Flat Earths and Fake Footnotes: Reconsidering the History of Science and Christianity (Part Three)

This reliance on the typical historiographical caricatures has, as we stated, begun to change.  To stick with the same historical environment of the Huxley-Wilberforce debate, Aileen Fyfe in her fascinating recent study Science and Salvation, has painted a much different picture of Evangelicals and their relationship to science.  By no longer focusing on major figures, but on Christian pamphlet and popular science publishing for the masses, she demonstrates just how interested in science evangelicals were.  “It was probable that most of these evangelicals [covered in her book] did not spend a lot of time worrying about the relationship between ‘science and religion,’ but just got on with writing about the sciences [from an evangelical perspective].”[1]  Her conclusion is that leading evangelicals and laymen in the mid-nineteenth century were not so much worried about scientific conclusions, but rather the “distorting manner” in which these discoveries were presented as evidence for atheism.[2]  The evidence of these widely circulated pamphlets and books by the Royal Tract Society indicates that the supposed antagonism of nineteenth-century evangelicals to science grossly distorts the reality.  Rather, a significant portion of the most widely read science books in the post-Darwinian era presented the sciences—even the variety of evolutionary theories, Darwinian, Lamarckian, or otherwise—in an altogether different light than that of the secularizing young guard like Huxley and John Tyndall.

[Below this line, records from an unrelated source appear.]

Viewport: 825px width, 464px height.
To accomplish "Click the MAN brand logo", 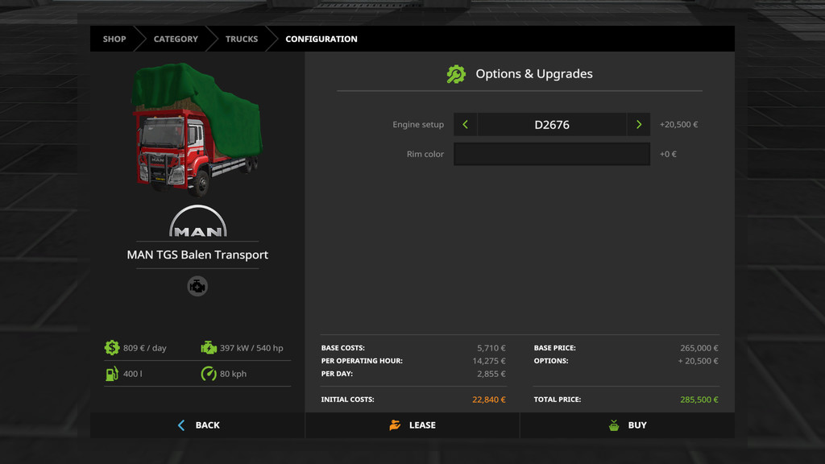I will coord(197,222).
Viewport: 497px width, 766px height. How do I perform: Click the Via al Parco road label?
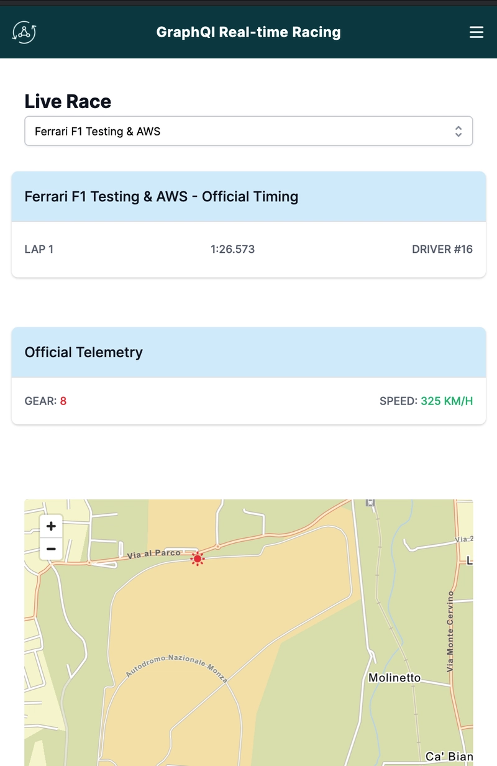[154, 554]
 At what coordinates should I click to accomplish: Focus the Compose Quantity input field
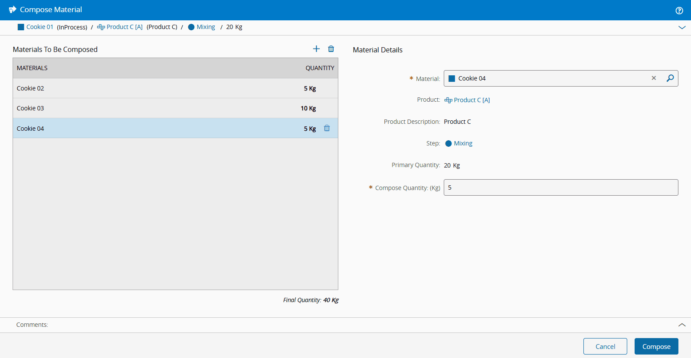(560, 187)
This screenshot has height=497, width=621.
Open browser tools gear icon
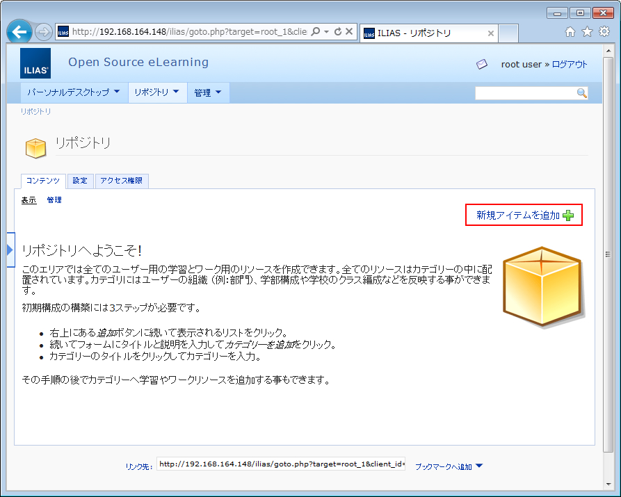[604, 32]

Thus Fyfe, through her historical work, attempts to write a “people’s history,” of science and religion, as it were, which moves the focus from examining the topic as the interaction of ideal types floating on the open plains in the heads of geniuses, to one in which attitudes can be discerned from “practical activities, like writing and publishing.” Fyfe’s work represents a broad category of historiographical re-thinking that is not only deconstructing the Warfare thesis, but refuses some of its most cherished terms by taking broader, or unusual angles, to discern details hitherto hidden by preconceptions regarding both content and method.  Another example of this would be the work of Sujit Sivasundaram.  If Fyfe shifted the camera-focus to popular works of science and their reception, Sivasundaram broadens the frame to a more global scale, and argues that evangelical missionary work—in particular his case study is that of the London Missionary Society—demonstrates not only that evangelicals had an immensely positive (albeit diverse) relationship to the sciences, they saw this as key to their missionary efforts:

[My work] is a concerted attempt to examine the emergence of science and religion and their interdependences outside the West.  In doing this [I] attempt to stretch the burgeoning historiography of science and religion outside its traditional focus on Europe and America.  Its is my claim that the missionaries who followed in the wake of [Captain] Cook saw themselves as practitioners of science, while their knowledge [taken from their exotic locales] was avidly consumed by a religious populace [back in London]. … I will present these natural historical practices—both private and public—as a form of knowledge that eludes categorization as science, religion, or colonialism. … Our modern classifications were still undefined, and so science was indistinguishable from religion or empire.[3]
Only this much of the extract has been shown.